A little story. One month ago we were talking by Facetime to our two grandchildren, ages 8 and 5. I asked them to do a math problem. If you bought something for $119 and sold it for $900, how much money would you make. After some work, they both got the correct answers. Today, a month later, I would have to modify the question, purchase price the same, but the sales price would be $1208.

What I didn't tell them is that this money is in a Roth IRA and they are the beneficiaries. When we set the Roth (my wife also has one) we decided that the bigger one (my wife's) would be invested in plain vanilla Vanguard Index Funds, while I would speculate with mine. Since hers was quite a bit bigger (close to three times) we felt comfortable with that. We had both maximized our IRA, 401(k), 403(b), 457 contributions over our long careers, so we both had significant amounts in those accounts. We also had the good fortune of both having substantial defined benefit pensions, so the tax deferred accounts were available for our grandchildren (one born and one planned at the time). We also had some investments outside the tax deferred accounts. So we converted all of our tax deferred accounts to IRAs and then to Roths, paying the taxes from our other investments.
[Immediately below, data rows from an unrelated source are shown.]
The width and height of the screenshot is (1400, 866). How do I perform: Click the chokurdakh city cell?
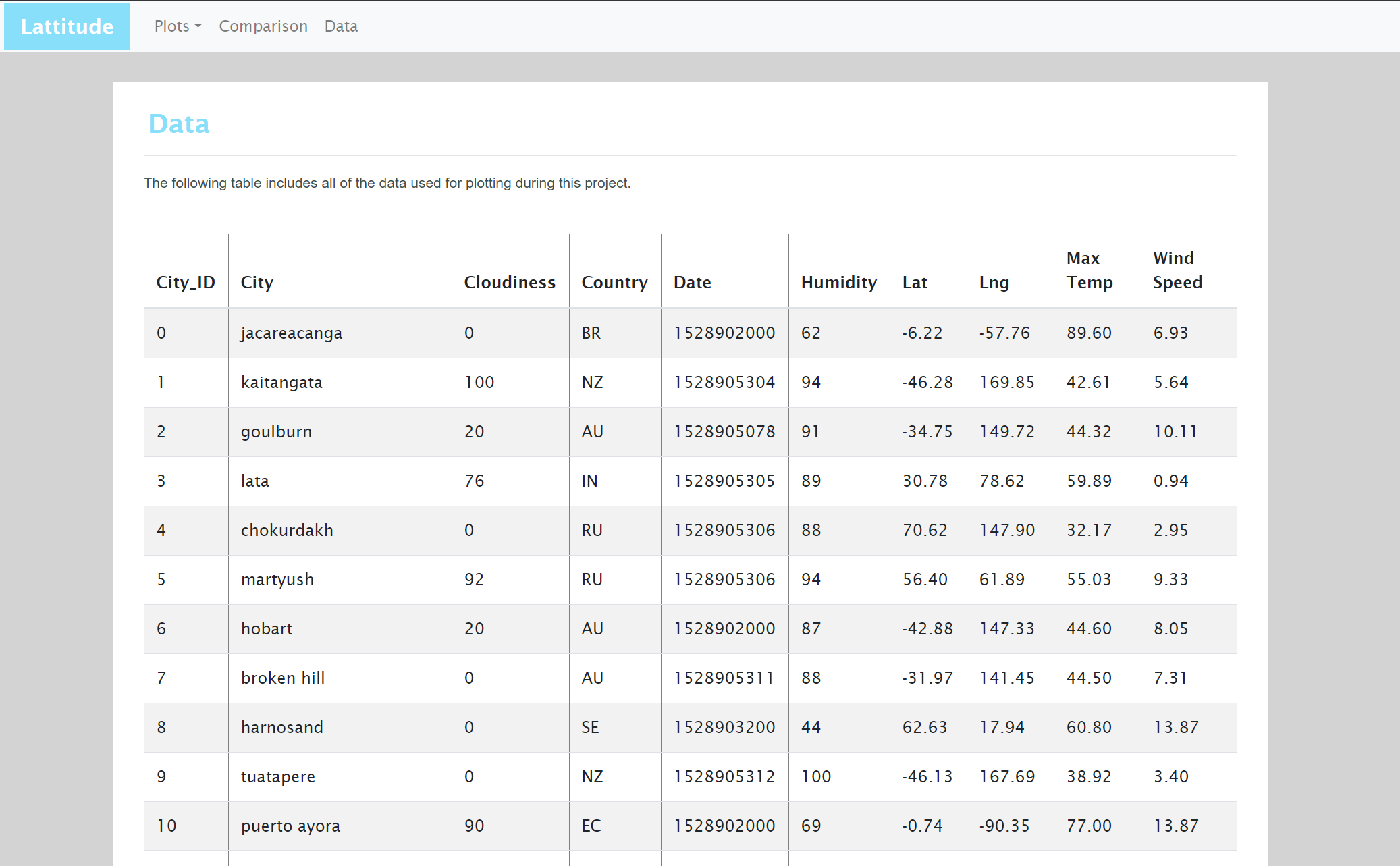287,530
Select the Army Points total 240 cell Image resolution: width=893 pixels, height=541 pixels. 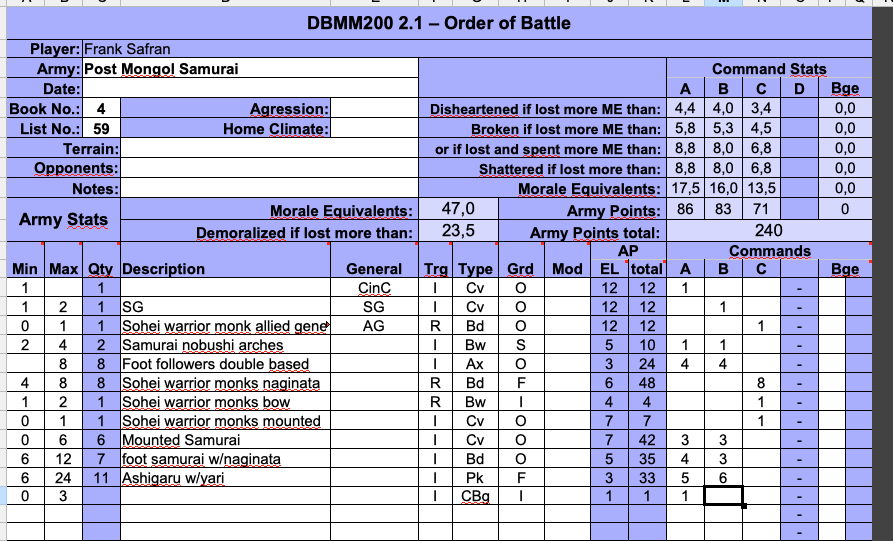(x=768, y=231)
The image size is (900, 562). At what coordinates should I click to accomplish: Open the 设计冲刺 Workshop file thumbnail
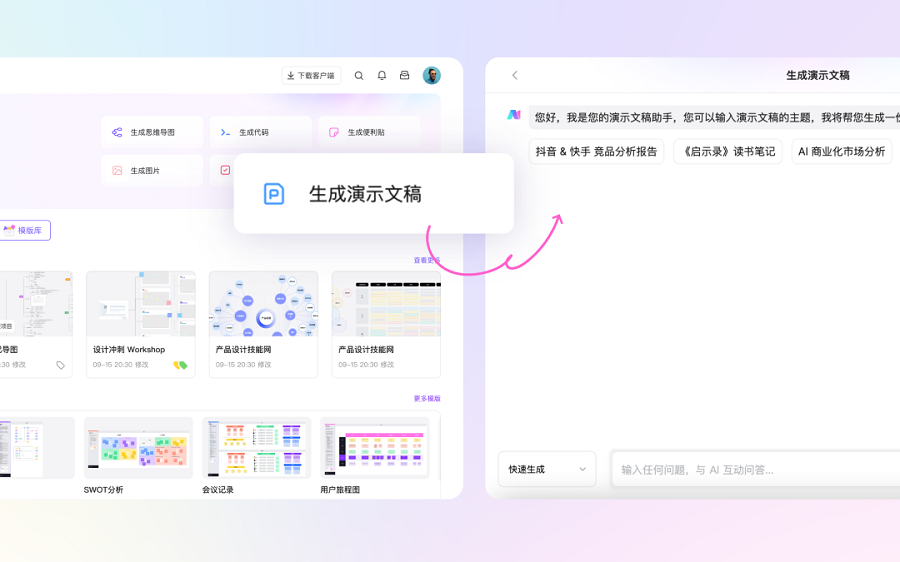coord(140,305)
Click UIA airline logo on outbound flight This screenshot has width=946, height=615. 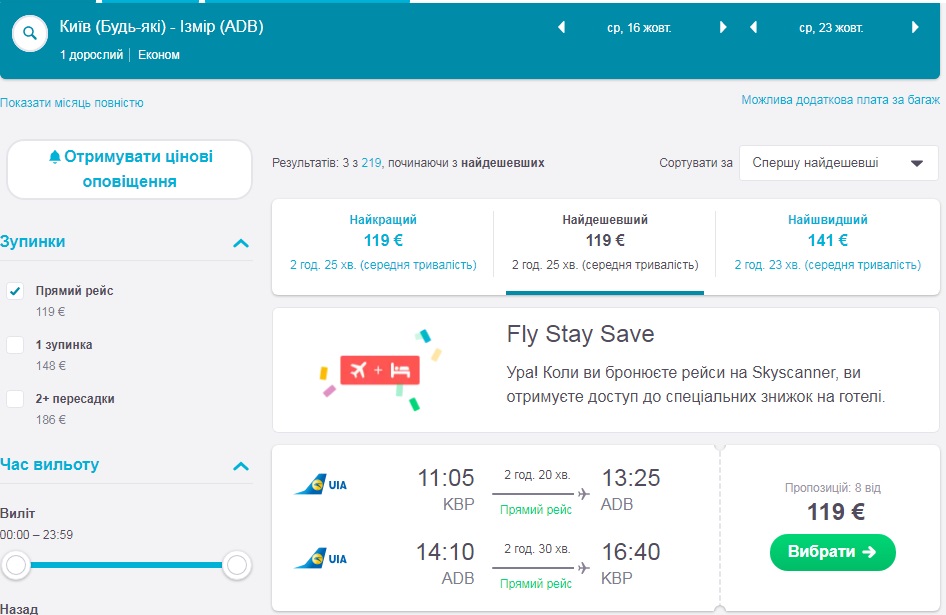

At the time, the Roths could grow tax free for our entire lifetimes, with no Minimum Required Distribution (RMD). Furthermore, with our grandchildren as beneficiaries, the amount inherited could continue to grow through their lifetimes tax free, with only relatively small minimum required distributions. I sunk half of my Roth balance into Tesla shares in November 2013 (of course kicking myself for not buying in March, after we got our Model S) and then the other half in 2016 ending up with not quite 2500 shares - cost price $119 and $180.
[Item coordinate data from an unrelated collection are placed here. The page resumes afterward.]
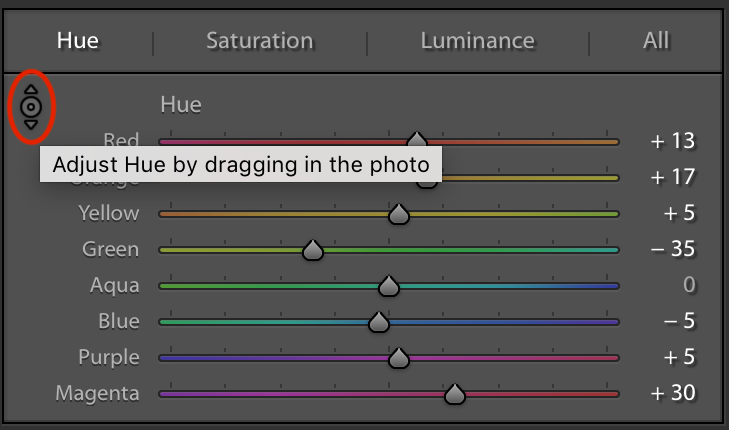Open the Luminance tab

click(477, 41)

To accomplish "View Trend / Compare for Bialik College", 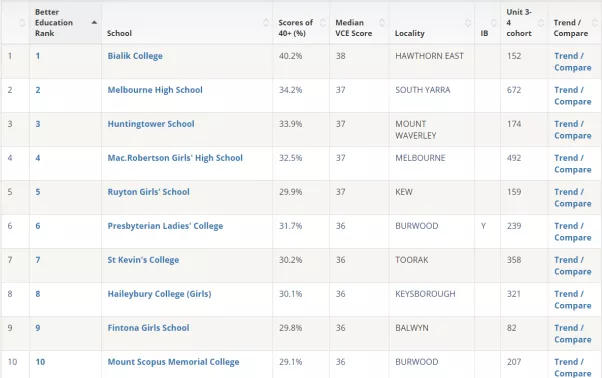I will (x=572, y=62).
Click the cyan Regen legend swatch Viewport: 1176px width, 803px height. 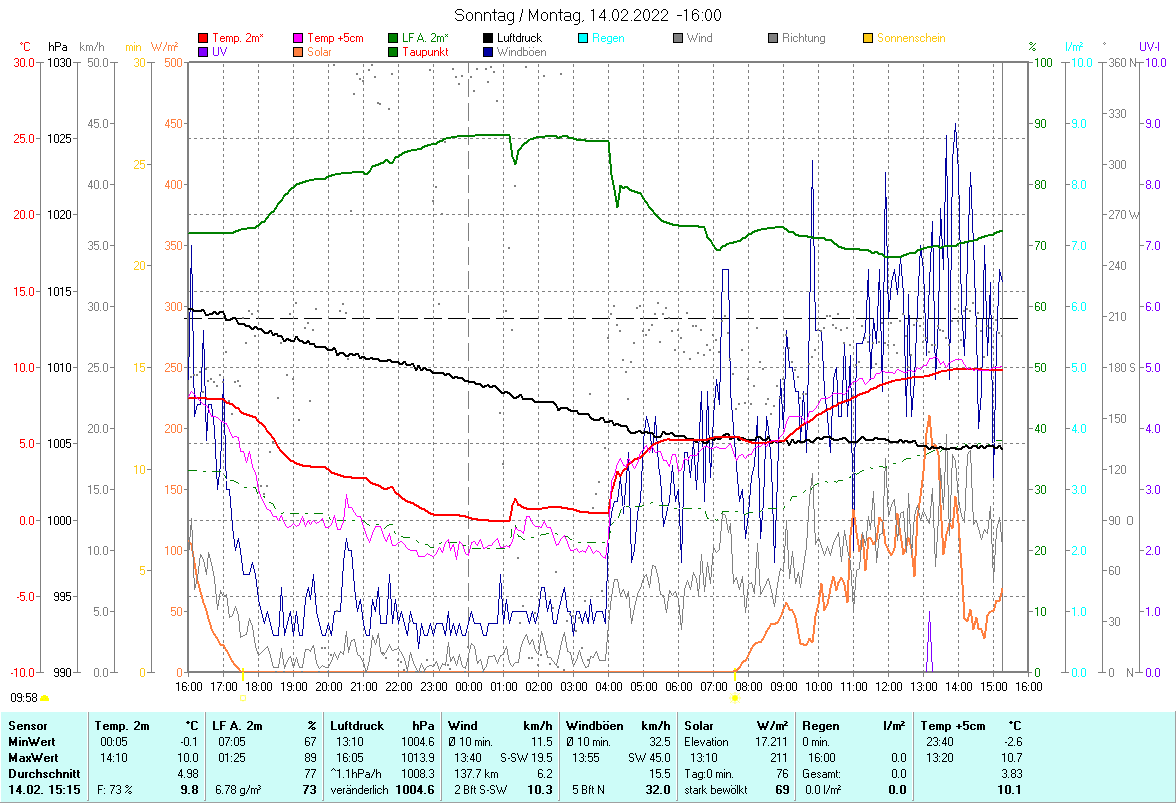584,38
In 2017, with the tax law changes, one negative change was to eliminate the second lifetime tax free growth, so that now it is ten years after the death of the second spouse with no RMD (assuming you make your spouse the first beneficiary of your Roth). Given our current good health, we hope that at least one of us will live another 15 years, and then the Roth goes to our grandchildren where it can grow tax free without any withdrawals for another 10 years. Yesterday, 1500 of our 2457 shares hit the ten bagger level and my Roth is just shy of $3M. In perspective, my wife's Vanguard IRA which started a $1M, not quite three times my Roth, is now at $1.5M after the stock market fall this Spring.

Hopefully, our Roths will have another 25 years to grow tax free.